[Source records]
/---

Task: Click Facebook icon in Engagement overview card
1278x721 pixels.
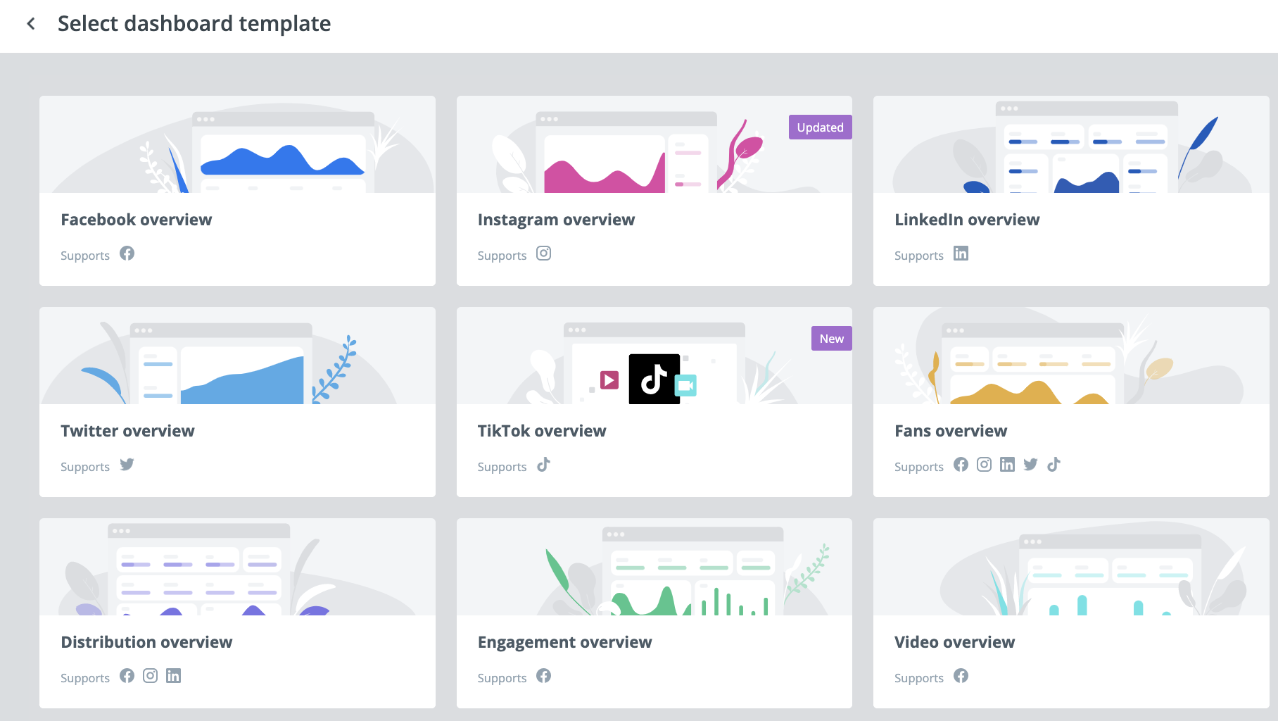Action: pyautogui.click(x=543, y=676)
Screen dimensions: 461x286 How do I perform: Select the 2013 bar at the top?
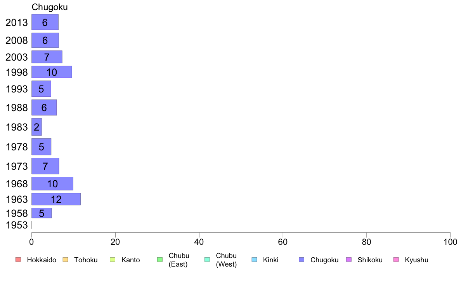point(45,22)
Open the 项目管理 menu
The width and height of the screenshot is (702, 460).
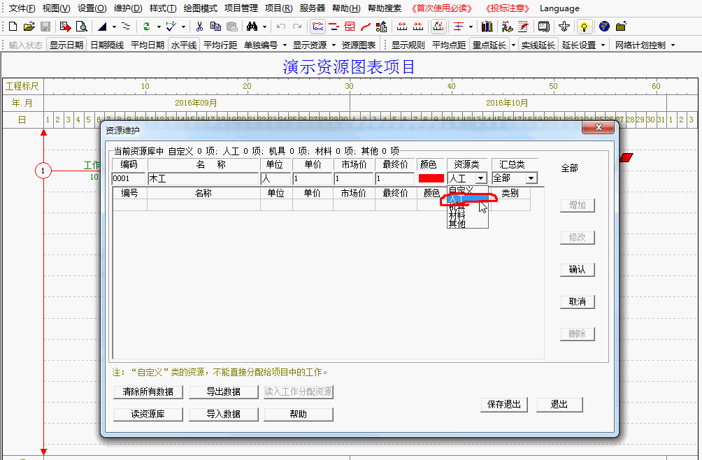[241, 8]
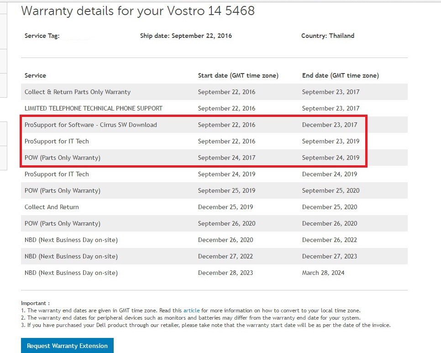Select the September 24, 2019 start date cell
Screen dimensions: 441x353
pos(226,174)
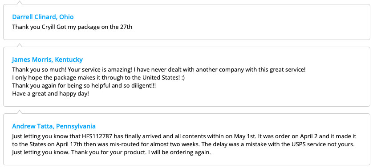Screen dimensions: 373x168
Task: Click the speech bubble pointer above James Morris card
Action: pos(20,45)
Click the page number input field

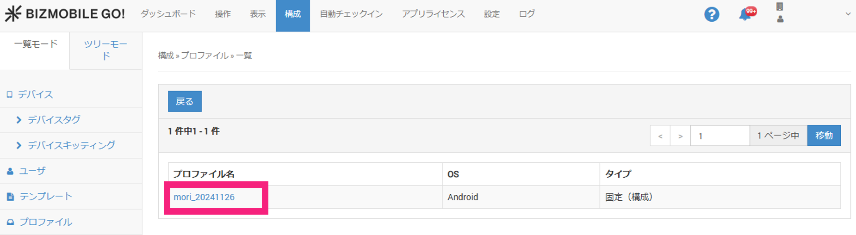point(720,136)
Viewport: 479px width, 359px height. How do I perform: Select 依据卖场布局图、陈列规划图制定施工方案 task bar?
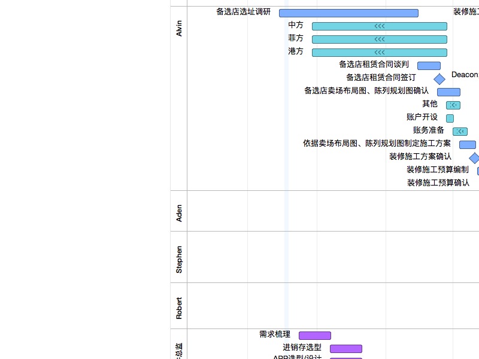(x=468, y=144)
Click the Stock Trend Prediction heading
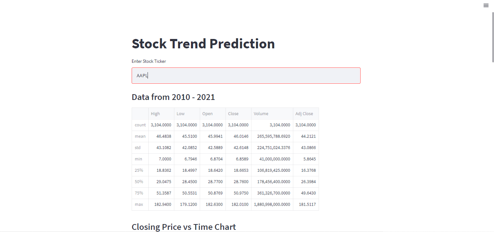Image resolution: width=494 pixels, height=232 pixels. [203, 44]
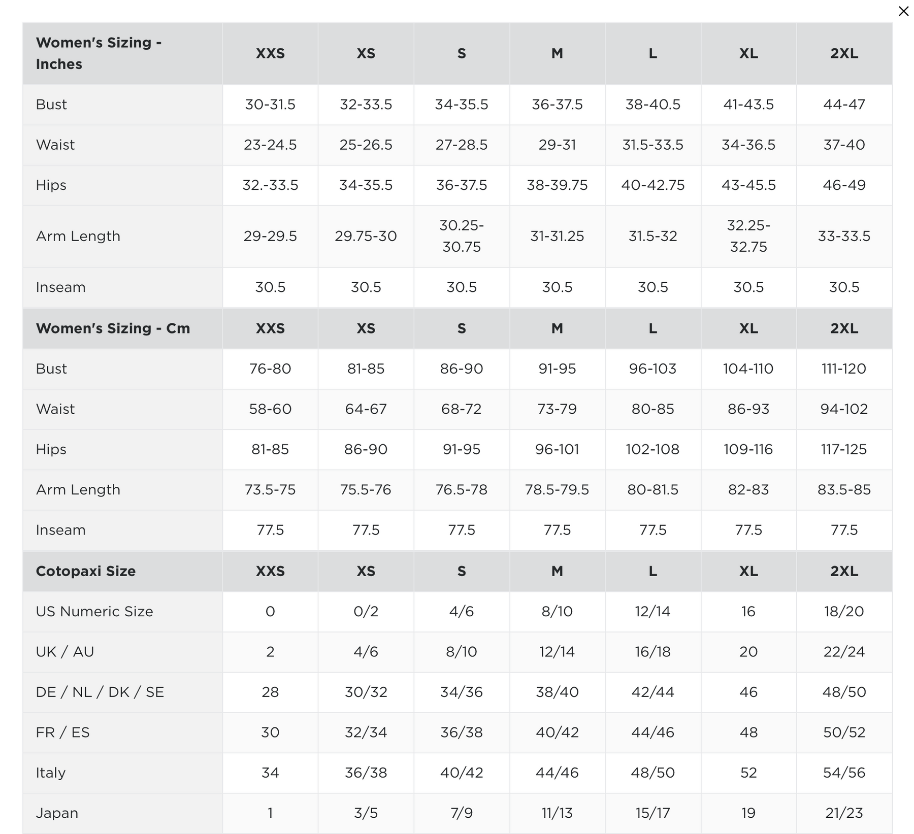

\---

[Prompt] Please return only the lines running from the line with "Screen dimensions: 461x286" to the final line of the data, both included, exactly and without any pictures.

[Answer for the task]
Screen dimensions: 461x286 How do I perform: Select the 2013 bar at the top?
point(45,22)
Open the 项目管理 menu
The width and height of the screenshot is (702, 460).
[241, 8]
Select the September 24, 2019 start date cell
Screen dimensions: 441x353
pos(226,174)
Screen dimensions: 373x168
Task: Click the speech bubble pointer above James Morris card
Action: pos(20,45)
Click the page number input field

point(720,136)
Viewport: 479px width, 359px height. How do I perform: Select 依据卖场布局图、陈列规划图制定施工方案 task bar?
(x=468, y=144)
Click the Stock Trend Prediction heading
Image resolution: width=494 pixels, height=232 pixels. [203, 44]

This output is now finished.